_Extrait fourni_
◆ ◆ ◆ ◆ ◆ ◆ ◆

Repenser notre travail
La crise sanitaire a changé notre mode de vie, notre quotidien au travail et par effet de conséquence notre lieu de travail. Les deux mois de confinement ont permis de développer le télétravail et le chômage partiel modifiant de fait nos rituels d’organisation professionnelle. Mais si nous ne travaillons plus comme avant, aurons-nous encore besoin de bureaux et de grands sièges sociaux ? Laurent Berger le clame haut et fort, nous devons repenser dans son intégralité l’organisation du travail.
Pour le bureau aussi, il y aura un “jour d’après”.Tout a changé le 17 mars. Ce jour-là, des millions de salariés et des milliers d’entreprises se sont demandé comment ils allaient concilier production et confinement, vie professionnelle et vie privée. Sur le papier, rien ne s’opposait à un recours massif au télétravail, depuis chez soi. C’était du moins l’avis du ministère du Travail, qui estimait que 4 Français sur 10 sont en mesure de télétravailler, soit 12 millions de personnes. A comparer à une étude de la Dares, la direction statistique du (même !) ministère du Travail, qui estimait, elle, que près de 2 millions de salariés télétravaillaient, au vu des réponses des entreprise.

◆ ◆ ◆ ◆ ◆ ◆ ◆

Entrées de données enregistrées
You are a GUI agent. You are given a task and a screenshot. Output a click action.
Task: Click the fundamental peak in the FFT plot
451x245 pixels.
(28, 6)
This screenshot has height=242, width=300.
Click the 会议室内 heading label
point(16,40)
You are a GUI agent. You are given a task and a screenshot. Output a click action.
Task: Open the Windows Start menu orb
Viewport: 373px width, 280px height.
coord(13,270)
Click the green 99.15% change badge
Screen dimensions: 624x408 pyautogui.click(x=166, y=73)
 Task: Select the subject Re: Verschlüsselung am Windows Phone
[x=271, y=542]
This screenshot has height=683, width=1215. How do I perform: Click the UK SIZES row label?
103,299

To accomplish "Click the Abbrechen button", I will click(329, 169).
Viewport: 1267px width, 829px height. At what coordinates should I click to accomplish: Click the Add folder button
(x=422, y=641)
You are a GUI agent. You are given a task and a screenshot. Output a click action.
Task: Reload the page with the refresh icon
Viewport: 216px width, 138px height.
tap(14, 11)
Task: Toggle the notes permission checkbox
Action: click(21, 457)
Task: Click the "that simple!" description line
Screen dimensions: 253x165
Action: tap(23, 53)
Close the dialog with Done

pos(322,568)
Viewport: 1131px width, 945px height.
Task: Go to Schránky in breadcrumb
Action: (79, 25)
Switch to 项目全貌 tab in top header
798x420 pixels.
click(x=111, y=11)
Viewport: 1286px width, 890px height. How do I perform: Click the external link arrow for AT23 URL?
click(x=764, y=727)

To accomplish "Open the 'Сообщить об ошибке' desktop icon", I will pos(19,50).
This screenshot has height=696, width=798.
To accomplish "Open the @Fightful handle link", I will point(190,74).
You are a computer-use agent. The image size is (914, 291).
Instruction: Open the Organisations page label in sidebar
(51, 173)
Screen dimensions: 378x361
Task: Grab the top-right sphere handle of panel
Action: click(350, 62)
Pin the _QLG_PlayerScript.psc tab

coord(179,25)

◆ ◆ ◆ ◆ ◆ ◆ ◆

_Énoncé 1_
Réécrivez le passage de l'extrait fourni qui commence par "Repenser notre travail" et se poursuit jusqu'à "l’organisation du travail.", en y substituant "locaux administratifs" à "sièges sociaux".
_Énoncé 2_
Relevez, dans l'extrait fourni, toutes les personnes et institutions désignées par leur nom.

_Corrigé 1_
Repenser notre travail
La crise sanitaire a changé notre mode de vie, notre quotidien au travail et par effet de conséquence notre lieu de travail. Les deux mois de confinement ont permis de développer le télétravail et le chômage partiel modifiant de fait nos rituels d’organisation professionnelle. Mais si nous ne travaillons plus comme avant, aurons-nous encore besoin de bureaux et de grands locaux administratifs ? Laurent Berger le clame haut et fort, nous devons repenser dans son intégralité l’organisation du travail.

_Corrigé 2_
- Laurent Berger
- le ministère du Travail
- la Dares